Significant advances have been made in the past three decades characterizing neural correlates of auditory perceptions localized to the auditory cortex. Nevertheless, these neural correlates are likely not restricted to the auditory cortex, or to any particular part of the brain. To understand the neural mechanisms of auditory perceptual representation and perceptual switching, the current project combines advances in both experimental design and theory. Large-scale electrocorticography (ECoG) recordings will be collected from human subjects as they self-report their perceptions during a bistable auditory task involving rapid perceptual switching. Next, spatial-temporal patterns of cortical activation during the task will be extracted from these large time-series datasets using a data-driven method novel to neuroscience known as dynamic mode decomposition (DMD). Features extracted by DMD will then be used to build data-driven, low-dimensional dynamic models that capture the temporal evolution of multiple cortical areas, encoding both the auditory stimulus and the perceptual state.

Much knowledge about how human brains process information and generate actions has been informed by carefully controlled experiments in laboratory settings. However, understanding the brain in action requires exploration of its functions outside structured tasks. The current project explores neural processing over many days using large-scale recordings of brain activity augmented with video, audio and depth camera recordings, all simultaneously and continuously monitoring a subject. Importantly, unlike the majority of existing studies, here the subjects receive no instructions but are simply behaving as they wish in their hospital room-including eating, sleeping, and conversing with family. The project will advance data-intensive science and human neuroscience, leveraging external monitoring of the subjects to interpret naturalistic neural activity. The results of this project will be catalytic in understanding of the human brain, opening the door to study of brain function outside the structured confines of laboratory experiments.
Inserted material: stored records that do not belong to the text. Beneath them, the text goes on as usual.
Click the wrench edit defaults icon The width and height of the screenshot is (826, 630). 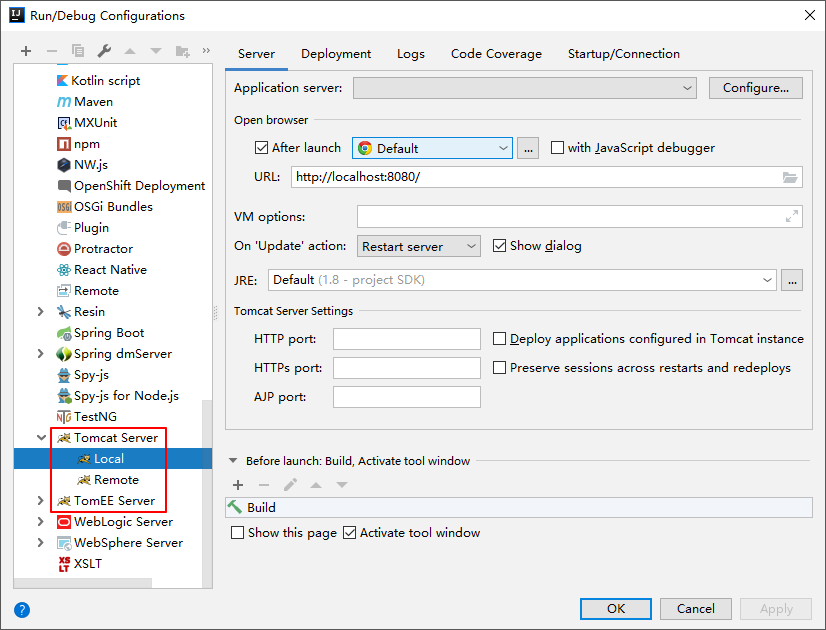coord(104,51)
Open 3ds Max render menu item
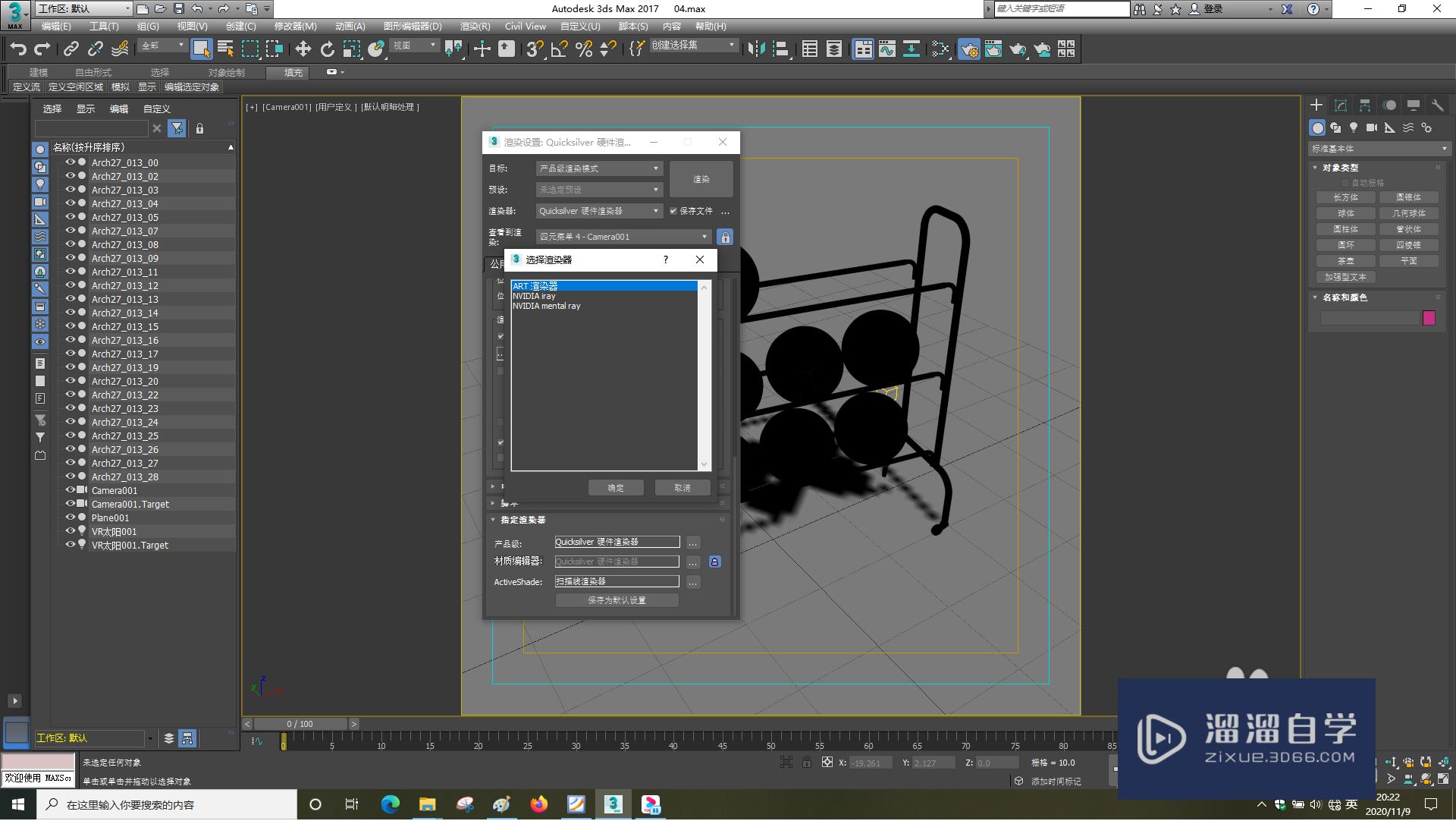This screenshot has height=821, width=1456. (x=471, y=26)
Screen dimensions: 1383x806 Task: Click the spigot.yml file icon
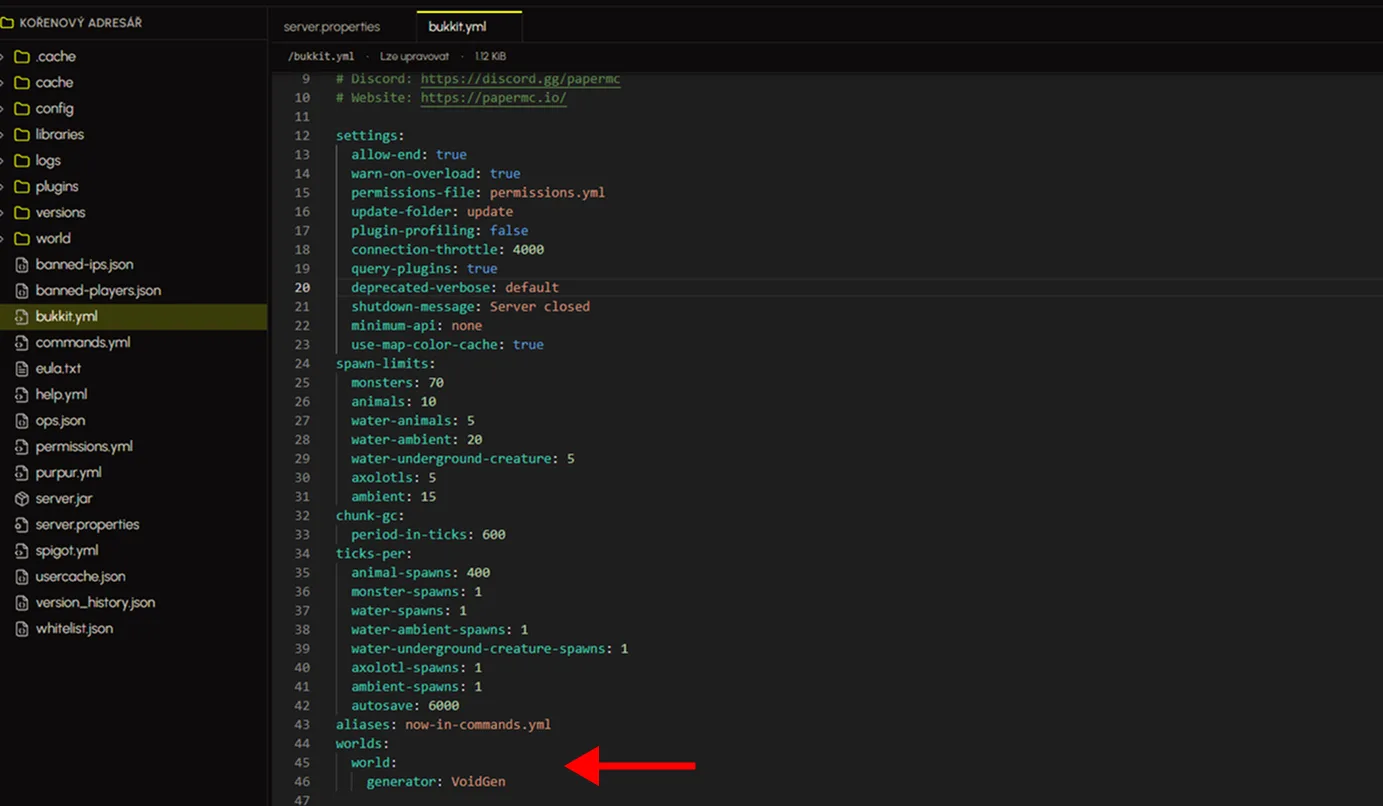(22, 551)
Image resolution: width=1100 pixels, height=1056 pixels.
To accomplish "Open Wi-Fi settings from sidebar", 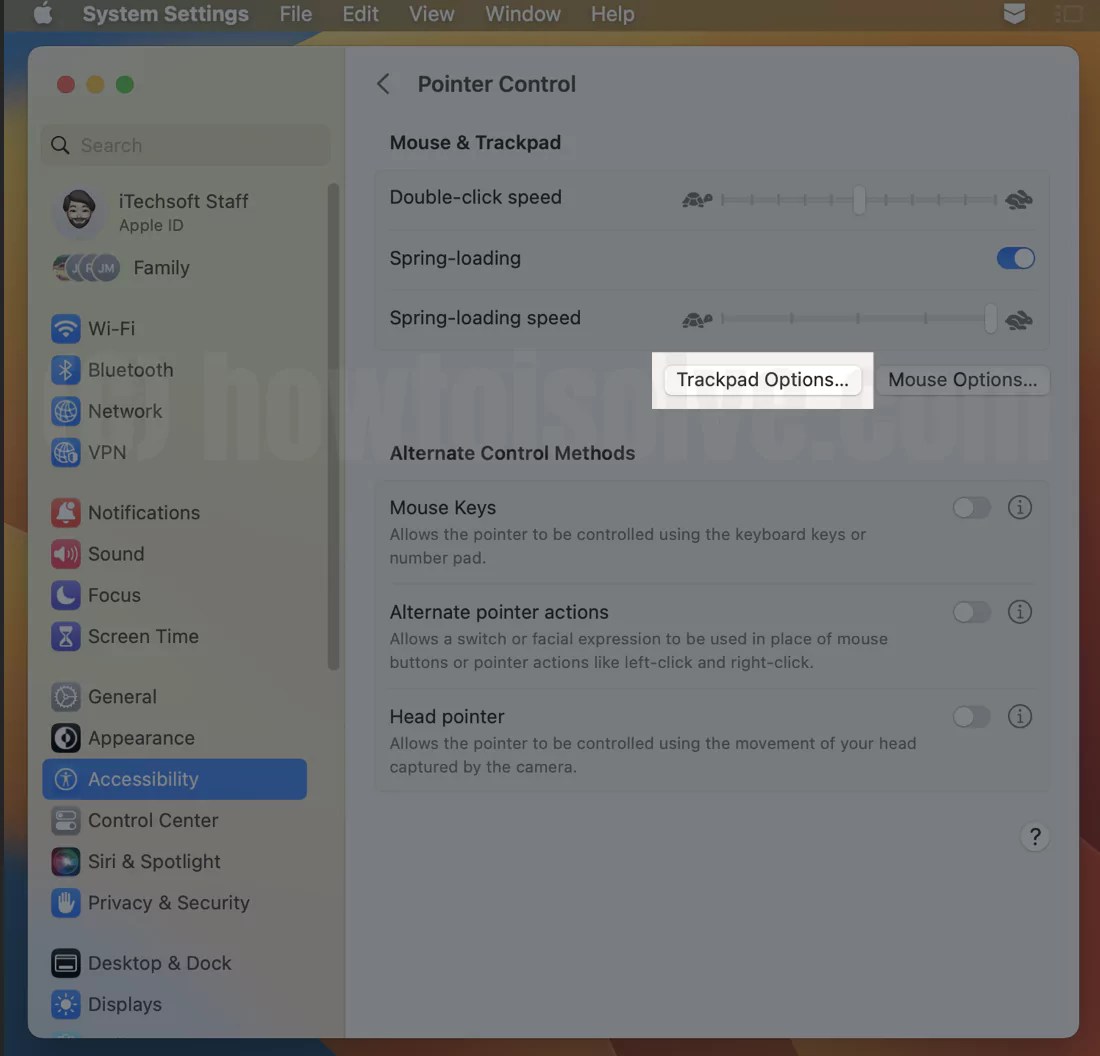I will 113,328.
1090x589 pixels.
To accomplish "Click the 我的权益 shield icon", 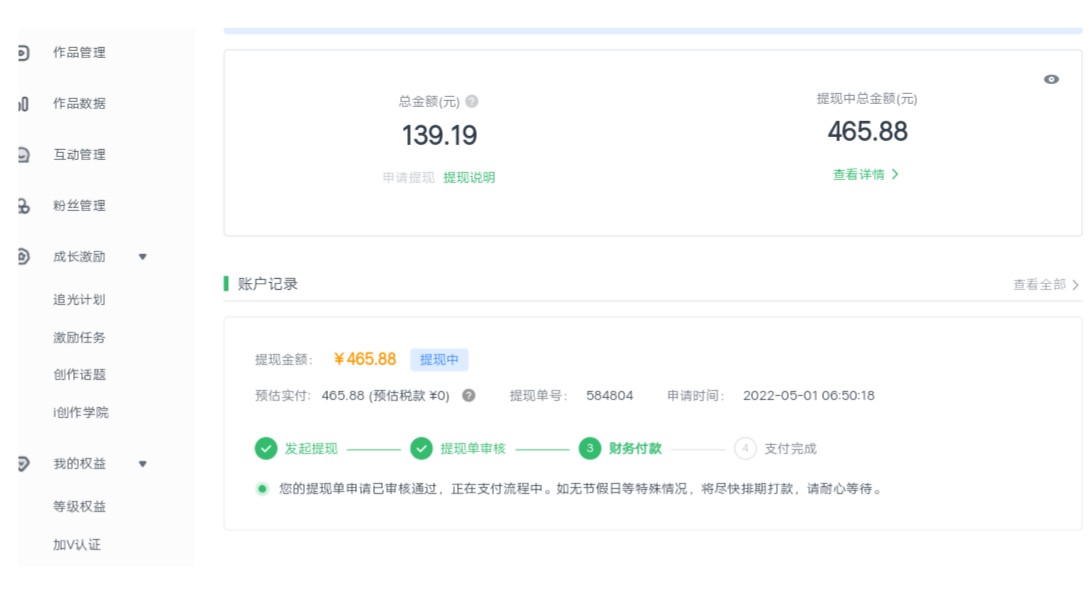I will click(24, 464).
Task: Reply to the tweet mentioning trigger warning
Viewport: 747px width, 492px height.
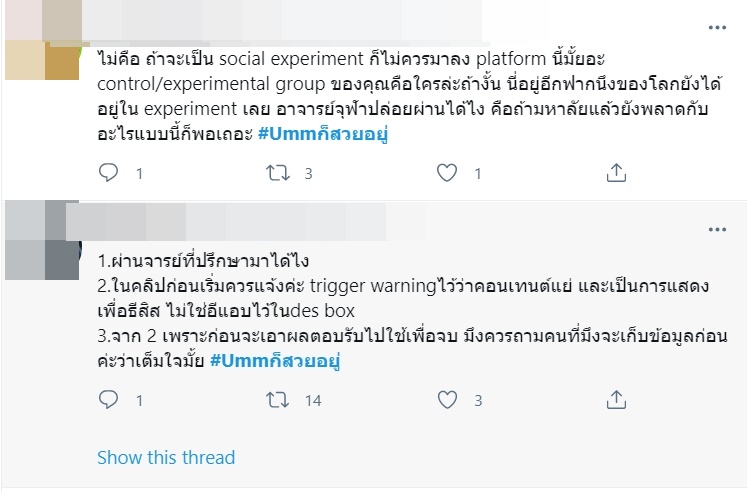Action: pos(109,400)
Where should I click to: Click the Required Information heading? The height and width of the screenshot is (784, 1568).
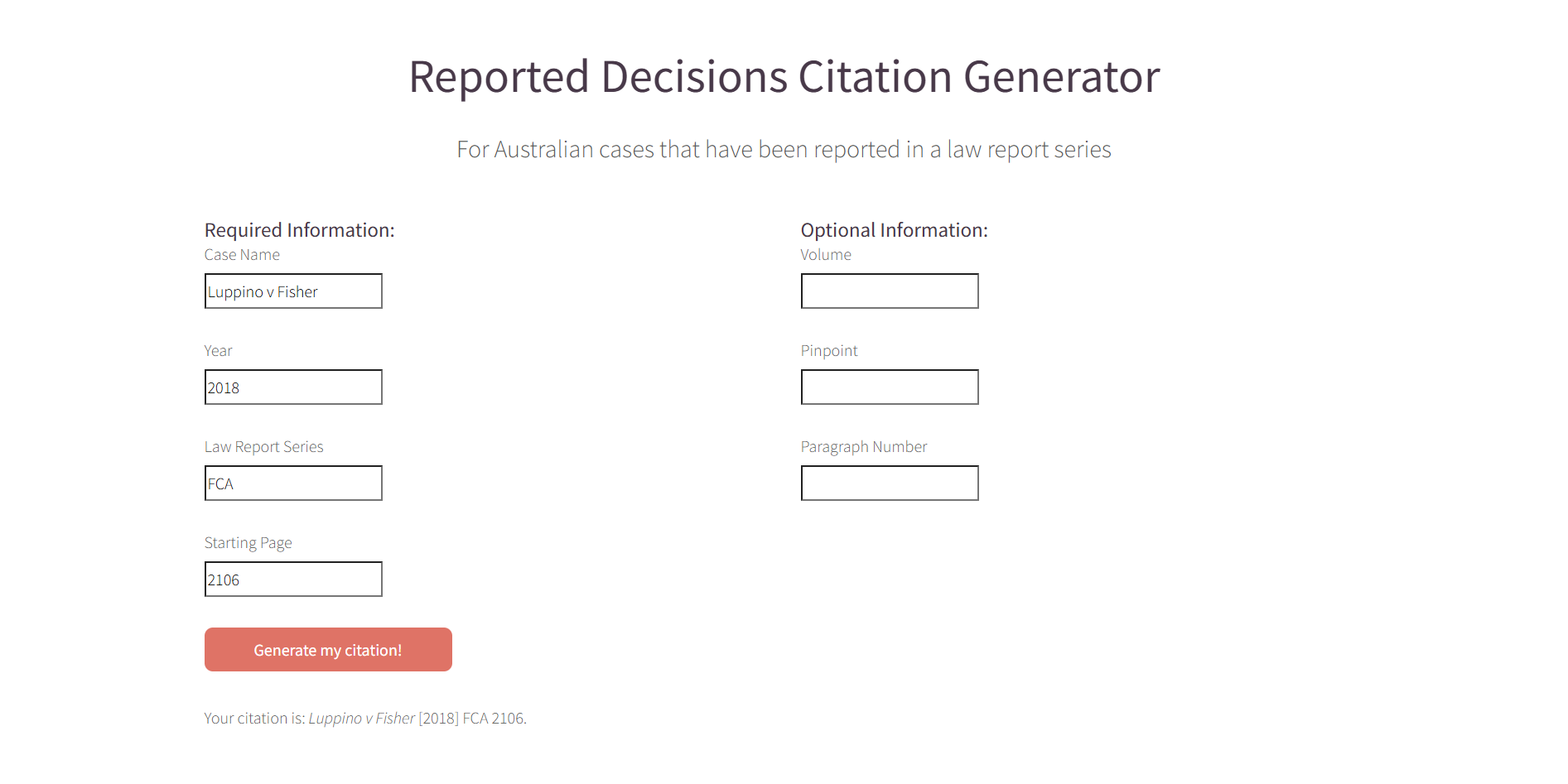[x=299, y=230]
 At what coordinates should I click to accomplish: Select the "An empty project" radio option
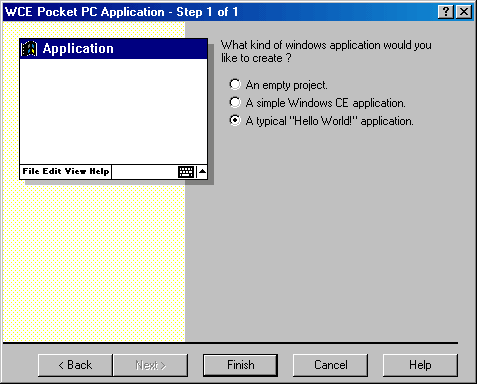(235, 84)
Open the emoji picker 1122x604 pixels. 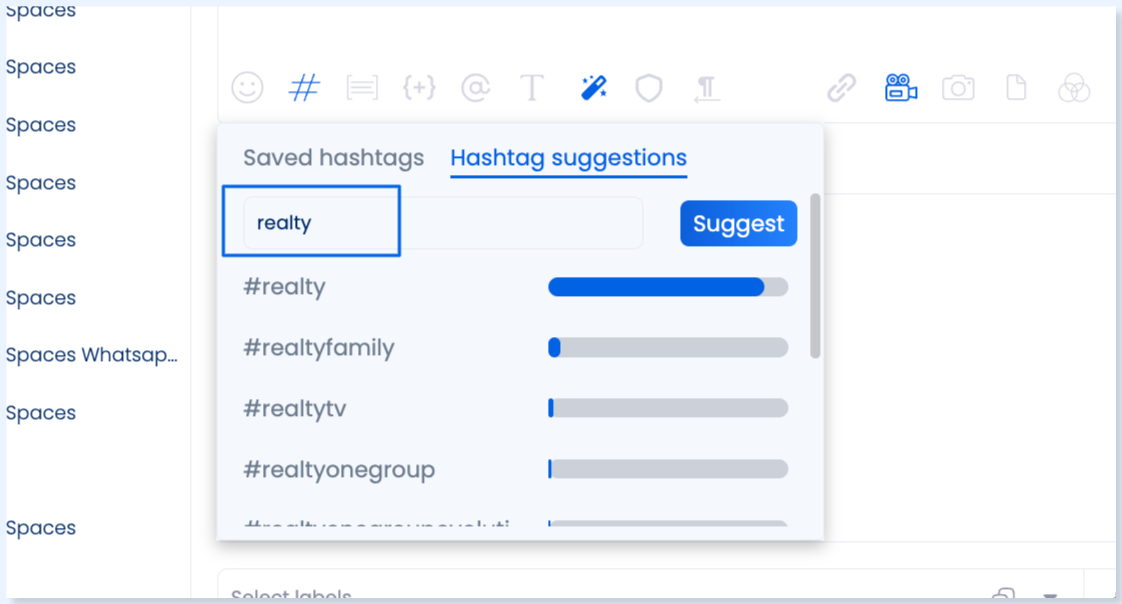tap(247, 88)
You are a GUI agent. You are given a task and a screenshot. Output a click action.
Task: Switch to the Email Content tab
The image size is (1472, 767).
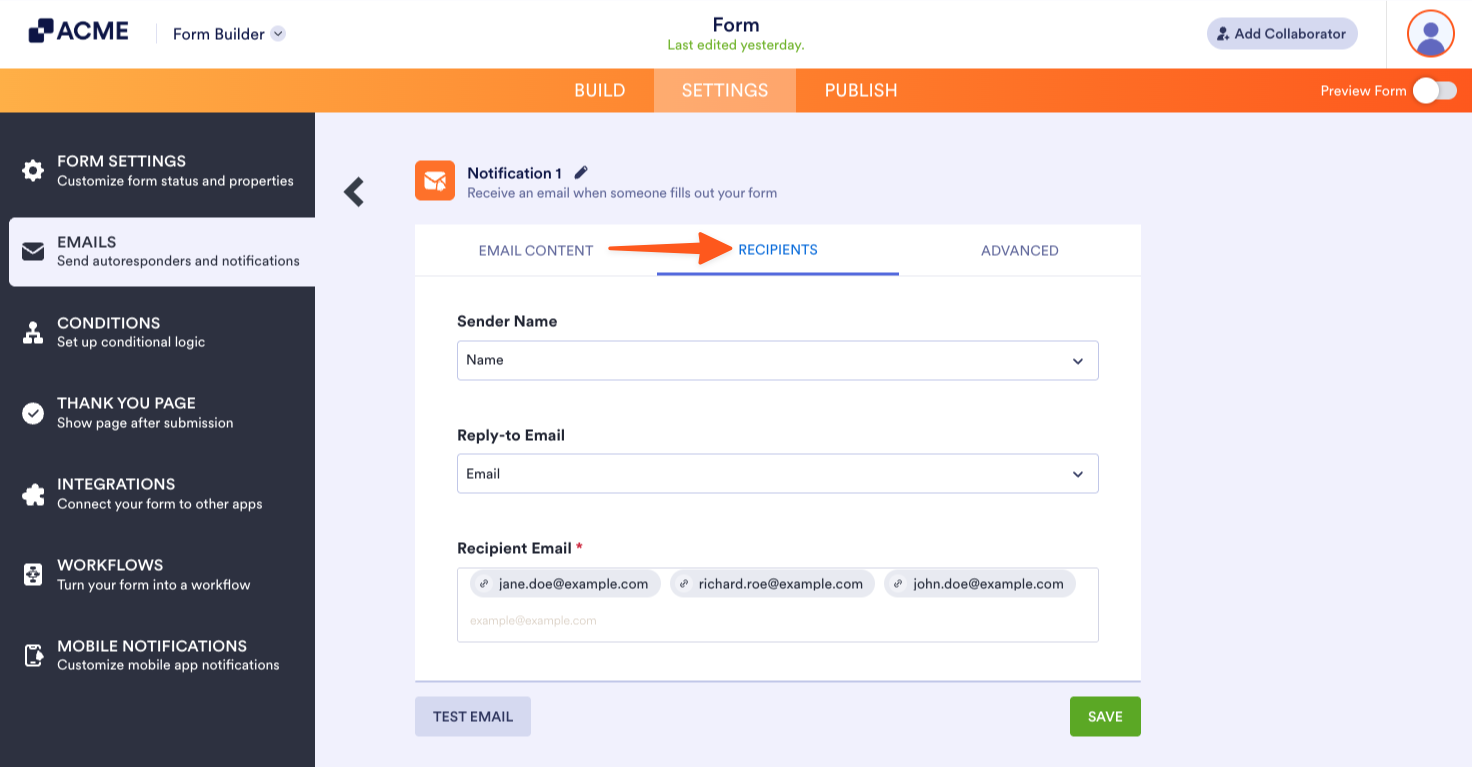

The neural decoding algorithms developed will be directly applicable to current Brain-Computer Interfacing (BCI) technologies, enabling the deployment of systems that can predict the user's needs and improve quality of life outside the laboratory. Further, ongoing collaborations with neurosurgeons focus on evaluating this novel data-intensive approach to ethological brain mapping and how it may complement existing clinical functional brain mapping. The project will support and enable the education of students at the intersection of data science and neuroscience, including training scientists at the undergraduate, graduate, and post-doctoral career stages. Results from the research will be distributed as open access publications and code repositories, supporting a commitment to reproducible science.

This proposal focuses on data-driven innovations to enable more accurate decoding and inference of actions from long-term, naturalistic neural recordings. The first aim proposes to develop algorithms for automated decoding of natural motor and speech behaviors. Unsupervised clustering will be used to discover coherent patterns in brain activity, and clusters will be annotated with behaviors automatically parsed from external monitoring streams. Motivated by the size of the dataset and substantial variety between individuals, this scalable computational approach circumvents tedious manual annotation and fine-tuning of parameters. The second aim proposes to infer networks of dynamic causality of cortical networks engaged in task-free, naturalistic behaviors. This aim focuses on testing the hypothesis that neural correlates of naturalistic behaviors differ from those of repeated, instructed behaviors. Functional networks and the dynamic causality of cortical areas will be explored using methods from nonlinear dynamical systems theory. These networks will be compared to results from clinical brain mapping. This project will improve state-of-the-art neural decoding in naturalistic contexts and uncover neural correlates of task-free behaviors in humans.